Leave out all images and set down the records exactly as given.

━━━ Data for processing

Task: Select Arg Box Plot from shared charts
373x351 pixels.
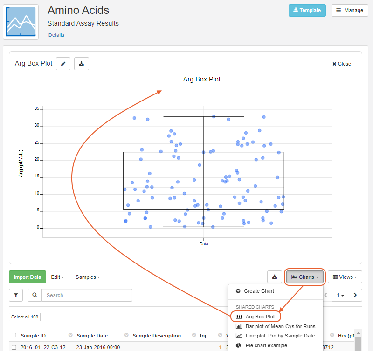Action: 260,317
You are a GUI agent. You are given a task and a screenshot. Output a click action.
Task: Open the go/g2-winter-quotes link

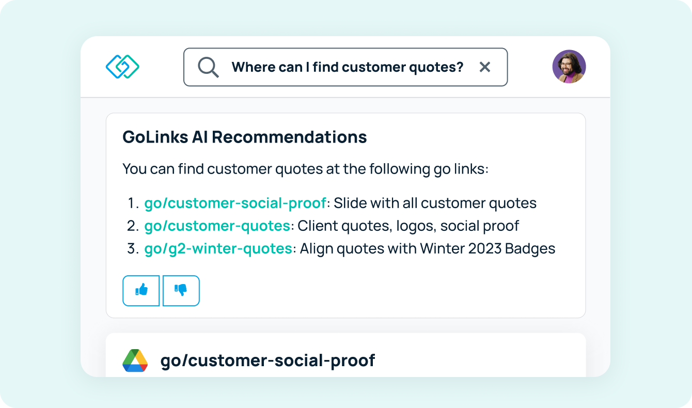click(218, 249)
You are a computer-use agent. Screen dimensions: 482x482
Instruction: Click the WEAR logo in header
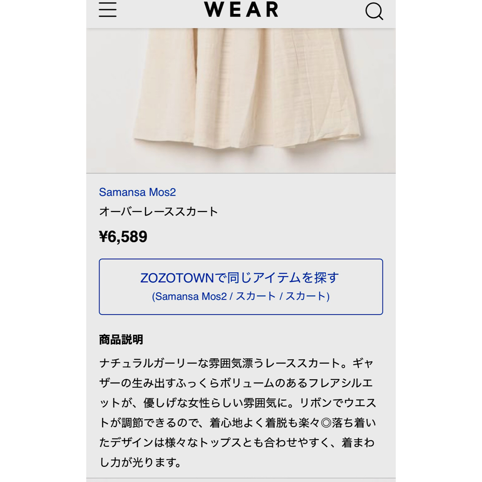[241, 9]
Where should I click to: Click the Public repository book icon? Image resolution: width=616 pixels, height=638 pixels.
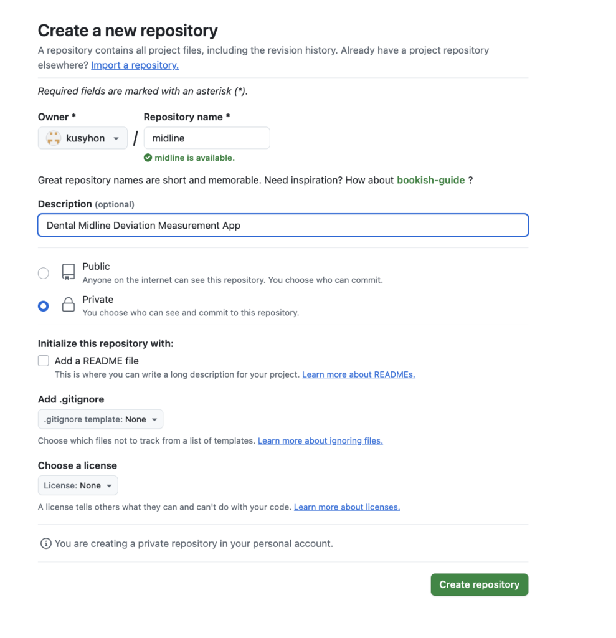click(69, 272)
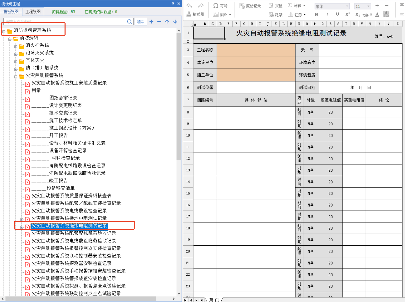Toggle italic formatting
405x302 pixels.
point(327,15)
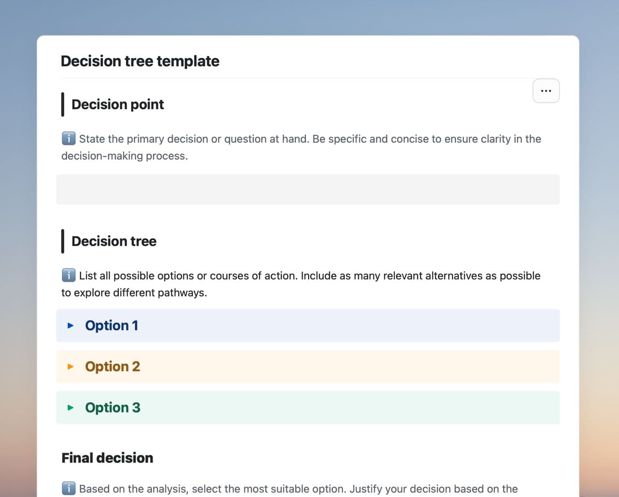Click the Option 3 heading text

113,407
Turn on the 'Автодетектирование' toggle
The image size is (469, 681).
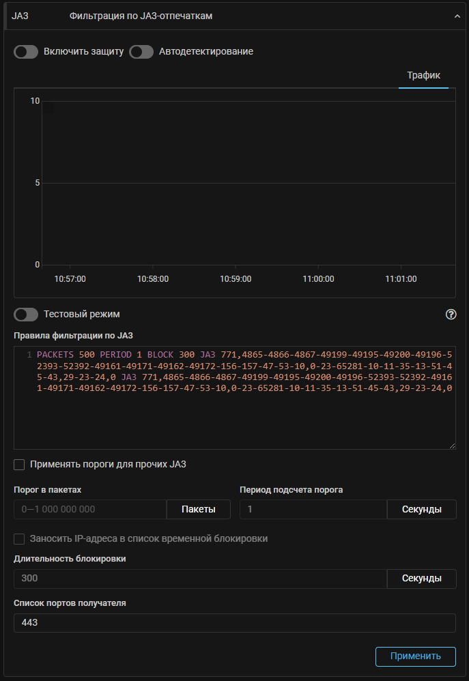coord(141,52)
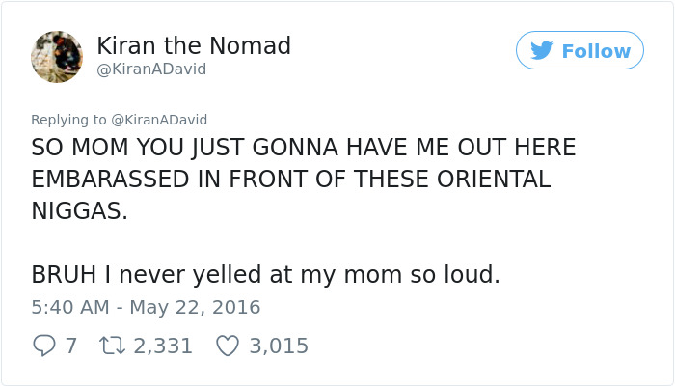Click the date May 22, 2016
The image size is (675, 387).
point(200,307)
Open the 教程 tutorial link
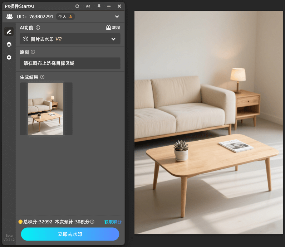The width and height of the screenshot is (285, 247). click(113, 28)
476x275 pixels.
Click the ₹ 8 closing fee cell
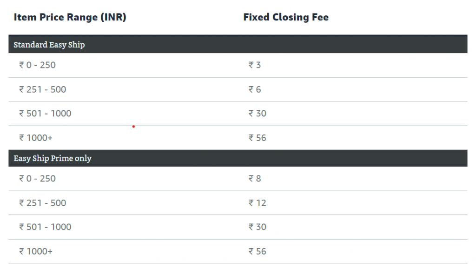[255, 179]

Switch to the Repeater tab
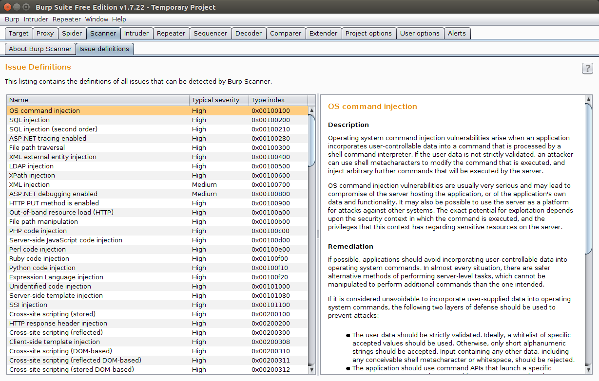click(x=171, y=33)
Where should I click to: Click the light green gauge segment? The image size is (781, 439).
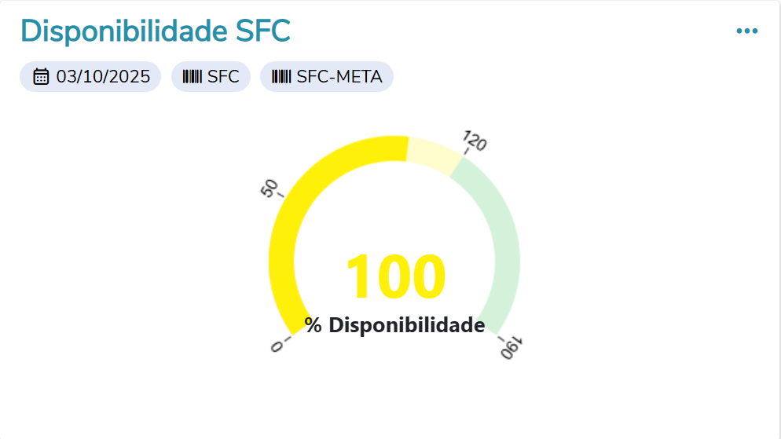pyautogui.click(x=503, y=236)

━━━━━━

Worked solution.
Task: Select Arg Box Plot from shared charts
373x351 pixels.
Action: 260,317
You are a GUI agent. You are given a task and a screenshot. Output a click action.
Task: Open the go/g2-winter-quotes link

click(218, 249)
You are a computer-use agent. Screen dimensions: 482x482
Instruction: Click the WEAR logo in header
[241, 9]
Where should I click to: Click the Public repository book icon? Image resolution: width=616 pixels, height=638 pixels.
click(69, 272)
Toggle italic formatting
405x302 pixels.
point(327,15)
Click the Option 3 heading text

113,407
Turn on the 'Автодетектирование' toggle
The image size is (469, 681).
coord(141,52)
Click the date May 22, 2016
The image size is (675, 387).
point(200,307)
Open the 教程 tutorial link
The width and height of the screenshot is (285, 247). click(113, 28)
476x275 pixels.
Click the ₹ 8 closing fee cell
[255, 179]

Switch to the Repeater tab
click(x=171, y=33)
Where should I click to: Click the light green gauge segment? The image size is (781, 439).
pyautogui.click(x=503, y=236)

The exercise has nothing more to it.